1. Sous réserve des exceptions prévues à l'art. 32 LTAF, le Tribunal connaît, aux termes de l'art. 31 LTAF, des recours contre les décisions au sens de l'art. 5 PA prises par les autorités mentionnées à l'art. 33 LTAF. En particulier, les décisions en matière d'interdiction d'entrée prononcées par le SEM lequel constitue une unité de l'administration fédérale telle que définie à l'art. 33 let. d LTAF sont susceptibles de recours au Tribunal qui statue, en l'occurrence, définitivement (art. 1 al. 2 LTAF en relation avec l'art. 83 let. c ch. 1 LTF). A moins que la LTAF n'en dispose autrement, la procédure devant le Tribunal est régie par la PA (art. 37 LTAF). L'intéressé a qualité pour recourir (art. 48 al. 1 PA). Le recours est au surplus déposé en temps utile (art. 50 al. 1 PA) et remplit les exigences formelles (art. 52 al. 1 PA), de sorte qu'il est recevable.

2. Le Tribunal examine les décisions qui lui sont soumises avec un plein pouvoir d'examen en fait et en droit. Le recourant peut ainsi invoquer devant le Tribunal la violation du droit fédéral, y compris l'excès ou l'abus du pouvoir d'appréciation, la constatation inexacte ou incomplète des faits pertinents ainsi que l'inopportunité de la décision entreprise, sauf lorsqu'une autorité cantonale a statué comme autorité de recours (art. 49 PA).
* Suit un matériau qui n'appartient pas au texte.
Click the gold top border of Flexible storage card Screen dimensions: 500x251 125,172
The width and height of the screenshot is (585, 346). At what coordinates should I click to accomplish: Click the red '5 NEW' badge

L'autorité de recours applique le droit d'office, sans être liée par les motifs invoqués par les parties (art. 62 al. 4 PA), ni par les considérants juridiques de la décision attaquée (ATAF 2020/VII 4 consid. 2.2 ; arrêt du TAF F-5560/2021 du 2 août 2021 consid. 2 ; arrêt du Tribunal fédéral [ci-après : le TF] 1C_214/2015 du 6 novembre 2015 consid. 2.2.2). Aussi peut-elle admettre ou rejeter le pourvoi pour d'autres motifs que ceux invoqués. Dans son arrêt, elle prend en considération l'état de fait existant au moment où elle statue (ATF 148 IV 205 consid. 2 ; ATAF 2020 VII/4 consid. 2.2).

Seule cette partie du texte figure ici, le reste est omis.